Another driver we stopped and arrested for the same thing acknowledged to the officer that he knew he had an outstanding ticket. He said he went to the Pontiac court but there was no record so he thought he was ok as a result of a paperwork problem. Turned out not to be the case — our tickets go to the Rochester Hills Court 52nd-3rd, which is written on the bottom of the ticket. He was arrested but to his credit he cooperated on the scene. I hope he went to court to contest the ticket–which is his right–or made some other arrangement with the court.

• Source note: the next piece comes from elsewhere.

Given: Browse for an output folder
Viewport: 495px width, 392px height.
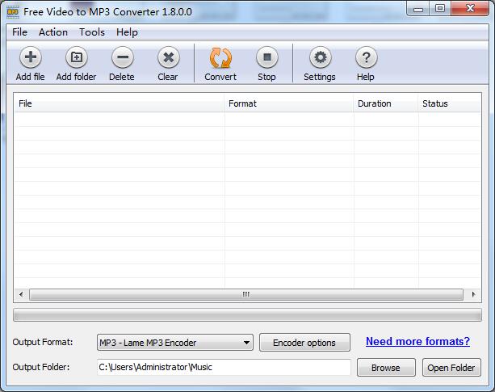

Would it make sense for all the court records to be connected so you could go to a court near you and at least find out what court you needed to appear in or pay your ticket near you? Yes, it would make sense and yes it would be convenient and yes it could be done but no it isn’t possible now. If you want to pay a ticket on line you can for some courts. Click here: Pay your ticket on line
I don’t disagree that it is a crazy system. But what are officers to do? I guess we could stop writing tickets but is that what you really want? The person who ran into your car while speeding doesn’t get a ticket?
What is important here is responding to tickets. If you don’t have the money to pay, still contact the court. You could be assigned to driving school or make payments but if you ignore it your license will be suspended and fees and costs escalate rapidly. I do know that once you are in the system with a suspended license it is extremely difficult and expensive to get out.
We are concerned about how expensive tickets have become. You can see by the incident last Friday morning where our officer was injured on a traffic stop, that the police are taking the brunt of the public’s ire around this issue. Our state like Missouri is a “pay or play” kind of system–if you don’t pay the ticket you can be arrested. Better than Missouri, we don’t take people to jail from the scene–we issue another ticket but theoretically a judge could send you to jail if you are driving while suspended for a number of days. I get the problem with that.
No matter what–the street is not the place to settle differences. The ticket can be dealt with in court. We ask people to cooperate for the safety of everyone.